Phage genomics is the study and function of bacteriophage genomes.
This is achieved by the sequencing of phage isolates, identification of prophages within bacterial genomes or through metagenomics.
Metagenomics is the study of all genomes within a sample and does not require culturing of the organisms of interest. This is of great use in the study of phages, where the majority of the hosts they infect have not been cultured yet, so the phages themselves cannot be cultured.
Viral metagenomics is simply the viral genomes within a sample (often dominated by phages), which is achieved by the use of filtration to remove bacteria and larger organisms prior to DNA extraction. It allows the identification of phage genomes within an environment without the need for culturing.
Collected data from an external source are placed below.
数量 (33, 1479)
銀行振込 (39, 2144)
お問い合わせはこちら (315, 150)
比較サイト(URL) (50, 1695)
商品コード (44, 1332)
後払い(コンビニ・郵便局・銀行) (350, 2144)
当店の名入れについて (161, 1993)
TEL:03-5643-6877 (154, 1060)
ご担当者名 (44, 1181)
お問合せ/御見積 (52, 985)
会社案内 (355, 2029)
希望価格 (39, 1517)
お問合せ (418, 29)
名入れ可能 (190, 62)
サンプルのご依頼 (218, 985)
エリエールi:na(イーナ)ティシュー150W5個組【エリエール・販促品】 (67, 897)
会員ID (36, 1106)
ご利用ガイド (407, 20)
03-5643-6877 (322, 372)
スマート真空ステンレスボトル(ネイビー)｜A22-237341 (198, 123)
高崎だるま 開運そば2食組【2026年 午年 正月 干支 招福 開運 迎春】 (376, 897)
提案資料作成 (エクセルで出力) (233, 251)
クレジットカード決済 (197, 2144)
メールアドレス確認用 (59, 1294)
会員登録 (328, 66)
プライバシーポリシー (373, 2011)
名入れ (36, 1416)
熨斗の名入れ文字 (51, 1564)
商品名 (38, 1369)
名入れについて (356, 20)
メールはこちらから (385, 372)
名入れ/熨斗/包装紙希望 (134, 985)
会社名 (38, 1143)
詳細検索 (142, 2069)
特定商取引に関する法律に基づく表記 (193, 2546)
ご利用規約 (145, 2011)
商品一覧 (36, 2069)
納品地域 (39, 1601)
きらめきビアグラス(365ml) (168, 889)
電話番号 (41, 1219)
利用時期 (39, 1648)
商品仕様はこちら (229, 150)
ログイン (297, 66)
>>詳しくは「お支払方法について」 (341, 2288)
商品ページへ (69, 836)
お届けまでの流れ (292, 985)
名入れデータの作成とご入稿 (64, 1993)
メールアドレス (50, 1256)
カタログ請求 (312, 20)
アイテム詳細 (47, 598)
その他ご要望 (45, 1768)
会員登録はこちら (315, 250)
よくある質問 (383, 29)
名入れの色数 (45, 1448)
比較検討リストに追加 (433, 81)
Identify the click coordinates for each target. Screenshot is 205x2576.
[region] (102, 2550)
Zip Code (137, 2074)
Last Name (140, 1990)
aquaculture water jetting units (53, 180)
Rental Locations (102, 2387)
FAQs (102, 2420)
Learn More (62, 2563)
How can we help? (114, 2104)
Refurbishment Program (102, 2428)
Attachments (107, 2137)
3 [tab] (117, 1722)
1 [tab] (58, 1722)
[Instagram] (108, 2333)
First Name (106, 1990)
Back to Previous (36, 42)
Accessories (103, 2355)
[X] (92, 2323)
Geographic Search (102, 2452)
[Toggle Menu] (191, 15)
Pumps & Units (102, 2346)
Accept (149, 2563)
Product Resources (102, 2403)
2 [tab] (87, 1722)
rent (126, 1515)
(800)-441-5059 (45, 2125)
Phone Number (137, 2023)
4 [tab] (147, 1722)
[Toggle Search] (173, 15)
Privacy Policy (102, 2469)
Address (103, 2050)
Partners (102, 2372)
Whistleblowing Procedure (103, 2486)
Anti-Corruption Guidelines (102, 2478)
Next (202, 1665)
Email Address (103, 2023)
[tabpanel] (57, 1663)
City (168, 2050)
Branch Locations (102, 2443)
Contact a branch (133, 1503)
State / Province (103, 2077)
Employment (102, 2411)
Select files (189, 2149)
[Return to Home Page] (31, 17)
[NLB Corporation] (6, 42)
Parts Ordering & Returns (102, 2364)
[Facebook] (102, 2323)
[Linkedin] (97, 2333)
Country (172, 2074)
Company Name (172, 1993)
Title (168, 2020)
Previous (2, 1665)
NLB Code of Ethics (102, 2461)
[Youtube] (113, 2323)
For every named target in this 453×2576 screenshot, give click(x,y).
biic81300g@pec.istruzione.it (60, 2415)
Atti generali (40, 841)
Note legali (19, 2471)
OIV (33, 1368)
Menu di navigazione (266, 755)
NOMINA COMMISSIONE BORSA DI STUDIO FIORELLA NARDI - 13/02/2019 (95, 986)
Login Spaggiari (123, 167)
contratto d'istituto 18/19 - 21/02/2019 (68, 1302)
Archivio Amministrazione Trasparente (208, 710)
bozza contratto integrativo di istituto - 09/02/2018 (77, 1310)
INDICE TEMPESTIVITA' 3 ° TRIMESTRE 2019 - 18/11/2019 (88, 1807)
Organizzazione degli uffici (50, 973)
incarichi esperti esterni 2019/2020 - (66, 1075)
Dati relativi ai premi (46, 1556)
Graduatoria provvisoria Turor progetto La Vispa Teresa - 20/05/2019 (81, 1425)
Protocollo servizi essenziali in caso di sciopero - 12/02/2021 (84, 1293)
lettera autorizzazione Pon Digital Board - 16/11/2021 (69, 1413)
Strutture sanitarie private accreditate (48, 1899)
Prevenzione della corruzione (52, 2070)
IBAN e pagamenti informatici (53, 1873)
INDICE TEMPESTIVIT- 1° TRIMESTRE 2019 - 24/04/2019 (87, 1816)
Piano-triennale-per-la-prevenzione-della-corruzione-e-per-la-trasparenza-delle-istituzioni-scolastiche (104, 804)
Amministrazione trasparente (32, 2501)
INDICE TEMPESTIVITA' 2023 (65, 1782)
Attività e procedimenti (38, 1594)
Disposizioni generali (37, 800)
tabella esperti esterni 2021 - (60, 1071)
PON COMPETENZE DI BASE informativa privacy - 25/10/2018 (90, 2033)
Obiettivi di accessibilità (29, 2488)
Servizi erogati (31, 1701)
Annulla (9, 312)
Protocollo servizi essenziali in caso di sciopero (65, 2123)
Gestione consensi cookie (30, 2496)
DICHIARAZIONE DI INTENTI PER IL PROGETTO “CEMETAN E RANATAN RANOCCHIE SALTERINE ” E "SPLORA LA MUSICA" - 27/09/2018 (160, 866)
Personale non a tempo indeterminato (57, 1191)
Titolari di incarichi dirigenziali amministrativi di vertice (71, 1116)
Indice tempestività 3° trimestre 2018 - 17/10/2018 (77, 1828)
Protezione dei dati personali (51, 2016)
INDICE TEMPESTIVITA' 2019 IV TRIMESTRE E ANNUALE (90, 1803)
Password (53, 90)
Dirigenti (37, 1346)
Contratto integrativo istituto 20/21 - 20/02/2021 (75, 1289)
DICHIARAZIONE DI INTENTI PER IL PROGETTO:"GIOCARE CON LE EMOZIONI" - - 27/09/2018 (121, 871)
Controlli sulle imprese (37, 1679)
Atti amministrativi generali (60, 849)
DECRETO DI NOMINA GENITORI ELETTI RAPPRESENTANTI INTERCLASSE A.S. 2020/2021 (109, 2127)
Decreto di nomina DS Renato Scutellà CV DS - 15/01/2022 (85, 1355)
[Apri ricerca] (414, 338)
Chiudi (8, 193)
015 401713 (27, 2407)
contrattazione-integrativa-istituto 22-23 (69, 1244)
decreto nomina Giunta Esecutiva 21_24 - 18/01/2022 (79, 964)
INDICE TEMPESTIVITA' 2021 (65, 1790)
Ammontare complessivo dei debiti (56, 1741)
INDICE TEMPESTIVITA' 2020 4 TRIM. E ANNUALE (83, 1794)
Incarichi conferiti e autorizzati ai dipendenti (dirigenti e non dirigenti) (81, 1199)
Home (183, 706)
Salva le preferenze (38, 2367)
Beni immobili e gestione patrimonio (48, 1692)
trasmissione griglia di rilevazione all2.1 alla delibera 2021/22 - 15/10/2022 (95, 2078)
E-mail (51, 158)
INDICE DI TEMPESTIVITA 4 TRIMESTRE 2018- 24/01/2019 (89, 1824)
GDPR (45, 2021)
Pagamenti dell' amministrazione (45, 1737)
Researchers at Leicester are studying phage genomics on a variety of systems, including C. difficile, Salmonella, Escherichia coli , Vibrio spp, Pseudomonas, Helicobacter and Cyanobacteria.
By using comparative genomics researchers trying to understand the diversity of genes phage carry and how this alters infection. This ranges from marine cyanophages where they are studying the “cargo” genes that phage carry that can alter host metabolism by shutting down CO2 fixation, but maintain photosynthesis. This process is important in biogeochemical cycling as the oceans produce ~ 50% of the oxygen we breathe. Cyanobacteria ( the host of cyanophages) are the most abundant CO2 fixing (02 producing) primary producers in the oceans. To vibriophages that carry antibiotic resistance genes.
We are also studying vibriophages and their diversity, in particular we have focused on what “cargo” genes vibriophages carry and how they might spread the transfer of antibiotic resistance genes.
Researchers are also studying phage genomics that can be used to create phage cocktails for the treatment of a number of infections. Professor Martha Clokie's lab is developing phage cocktails to be used in animal feeds with Dr Millard's group using genomics and engineering to create phages that are more efficient at killing their hosts.